● **Work instruction**
Restate word for word each line from the one containing "The image size is (536, 376)." through the end of the material, and nothing more. Drop every picture.

● **Information**
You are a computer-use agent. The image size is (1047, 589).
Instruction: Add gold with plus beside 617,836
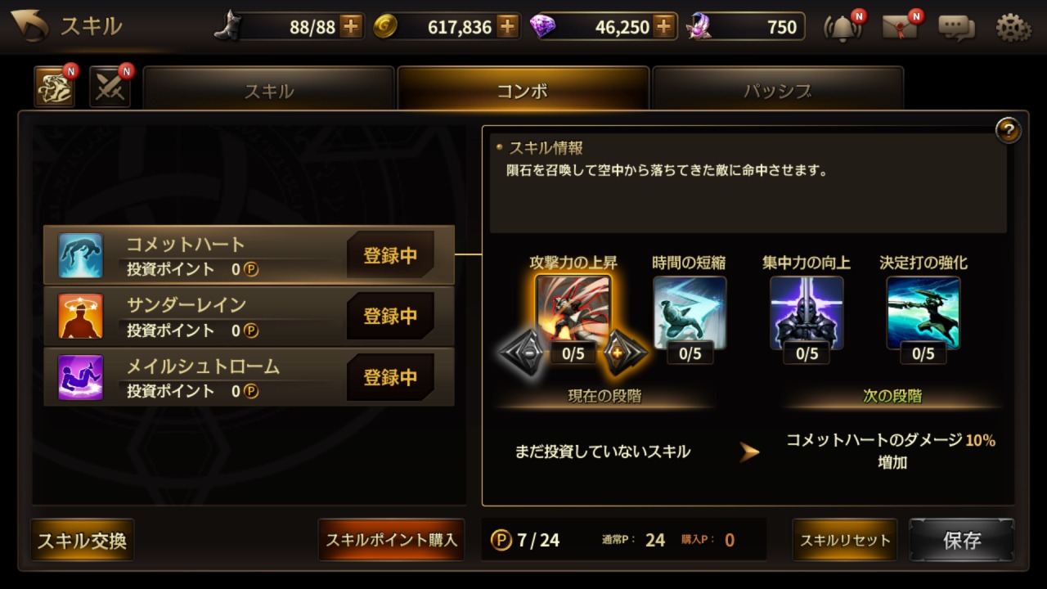[x=507, y=27]
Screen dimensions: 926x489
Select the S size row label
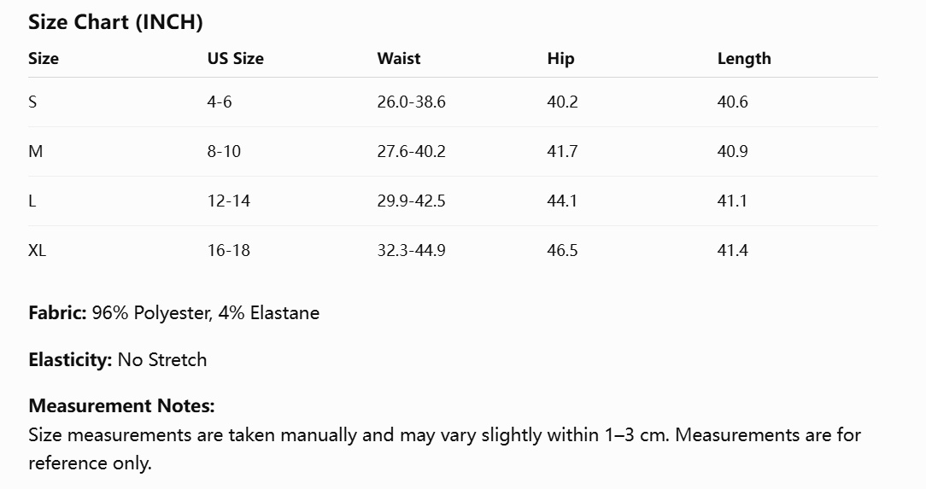[x=32, y=102]
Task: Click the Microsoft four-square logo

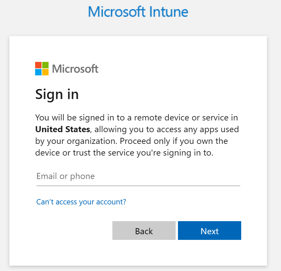Action: click(42, 69)

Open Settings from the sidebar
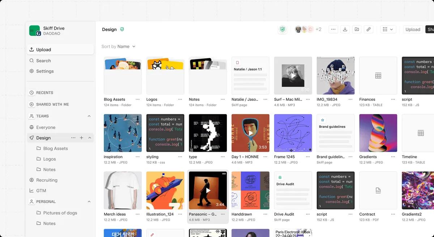pos(44,71)
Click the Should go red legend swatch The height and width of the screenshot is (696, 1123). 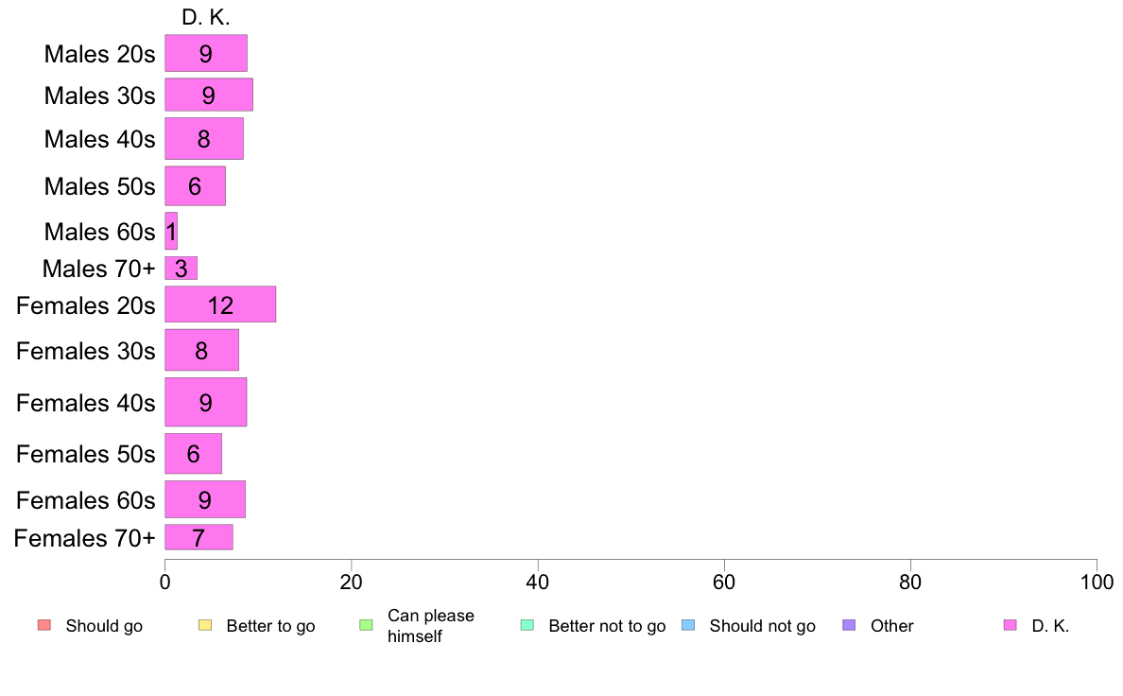pos(44,625)
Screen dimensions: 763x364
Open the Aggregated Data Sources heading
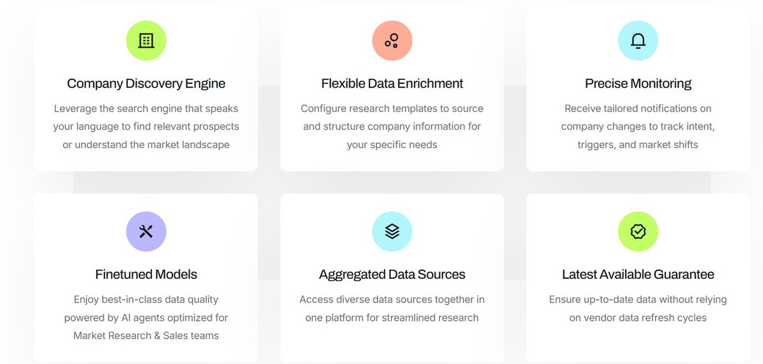point(392,274)
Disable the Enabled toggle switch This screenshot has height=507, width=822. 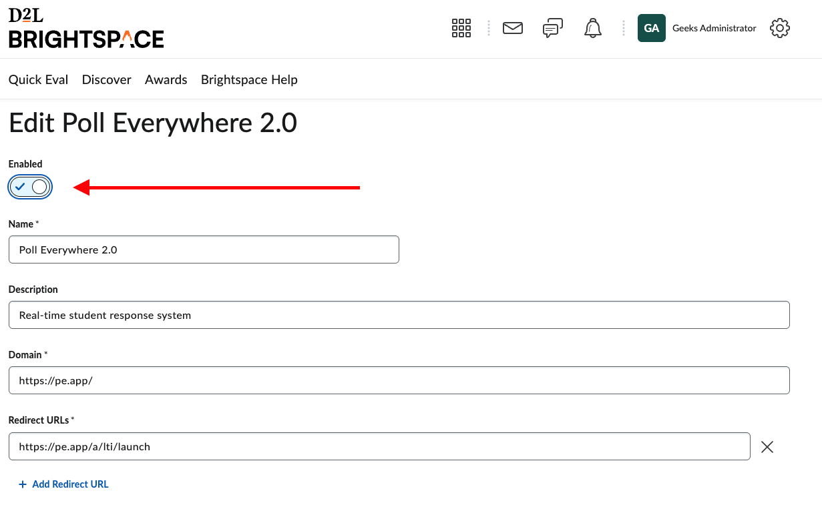point(29,187)
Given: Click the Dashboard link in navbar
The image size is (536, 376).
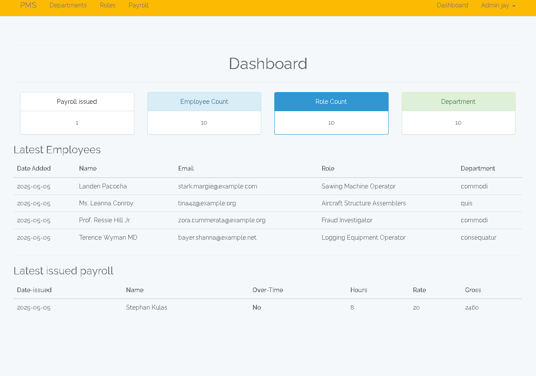Looking at the screenshot, I should click(452, 5).
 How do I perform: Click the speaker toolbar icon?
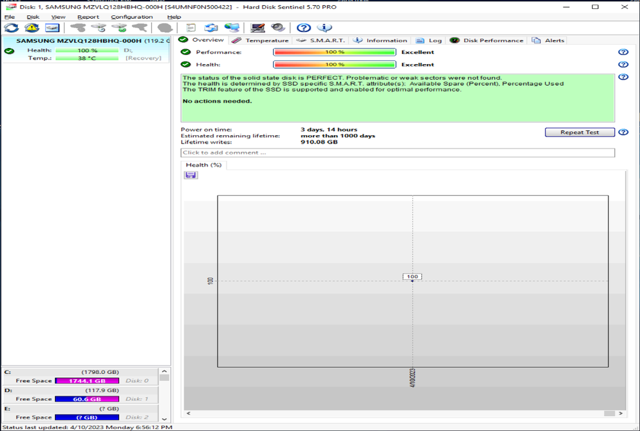[x=278, y=28]
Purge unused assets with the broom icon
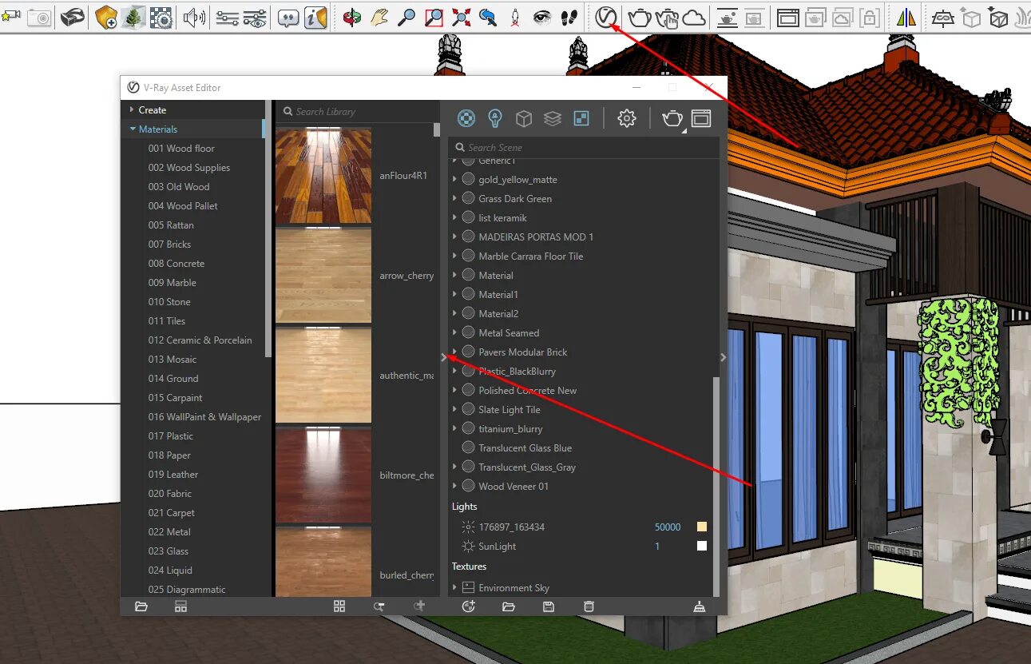 [x=700, y=607]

● **Response area**
The image size is (536, 376).
Looking at the screenshot, I should click(452, 5).
 How do I perform: Click the speaker toolbar icon?
[x=278, y=28]
Purge unused assets with the broom icon
 [x=700, y=607]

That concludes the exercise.